Everything else (creates, writes, deletes, builds, rebuilds, plugin-file edits, gallery image generation, full ai_create paths) waits for Full Access.

Switching modes

Three equivalent paths:

/access full        ← Output Log command
/access limited ← Output Log command

claudus_set_access_mode(mode, confirm, agent_name, reason)
claudus_press_access_button(confirm, agent_name, reason) ← compatibility helper

Every transition gets audited in the transcript:

[system:access-changed] 2026-05-15T07:42:03Z
changed_by: Codex
reason: "Running scoped rebuild for newly authored tool"
mode: Limited Access → Full Access

Repeated same-mode requests are still recorded with last_request_by, last_request_reason, last_requested_mode even when changed=false. Provider chat prose alone cannot bypass executor evidence — saying "I'll switch to full access" is not the same as the action actually firing.
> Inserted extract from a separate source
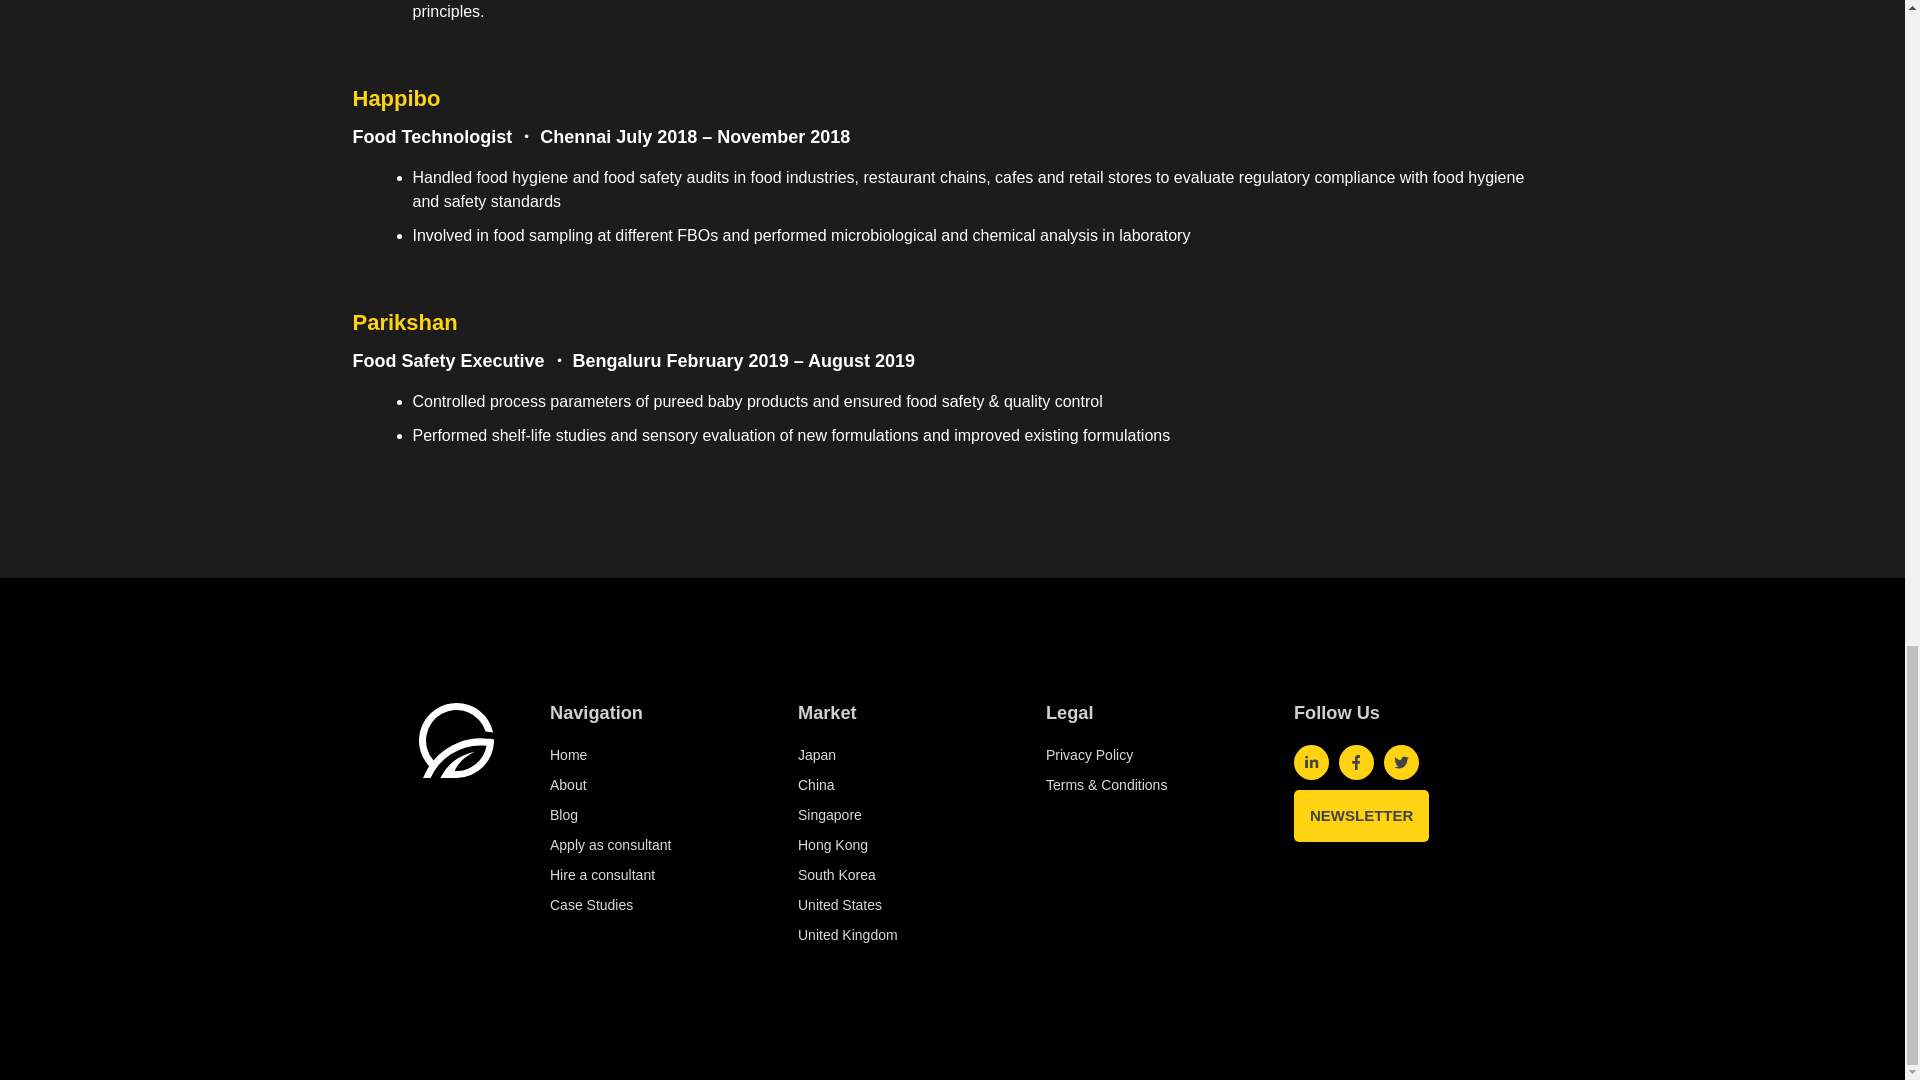 Image resolution: width=1920 pixels, height=1080 pixels. What do you see at coordinates (894, 844) in the screenshot?
I see `Hong Kong` at bounding box center [894, 844].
Backward-compatible input aliases

As of v0.6.4 every emitted label uses the English strings "Full Access" / "Limited Access" — raw tool-response JSON, audit-note entries in the chat log, dashboard tooltip, button labels, and embedded markdown generators all match. The input parser still accepts the lowercase Spanish aliases acceso completo / acceso limitado (and completo / limitado) for backward compatibility with older sessions, alongside the new full access / limited access aliases. If you are reading chat logs persisted before v0.6.4, you may still see the legacy Spanish strings in those archived entries.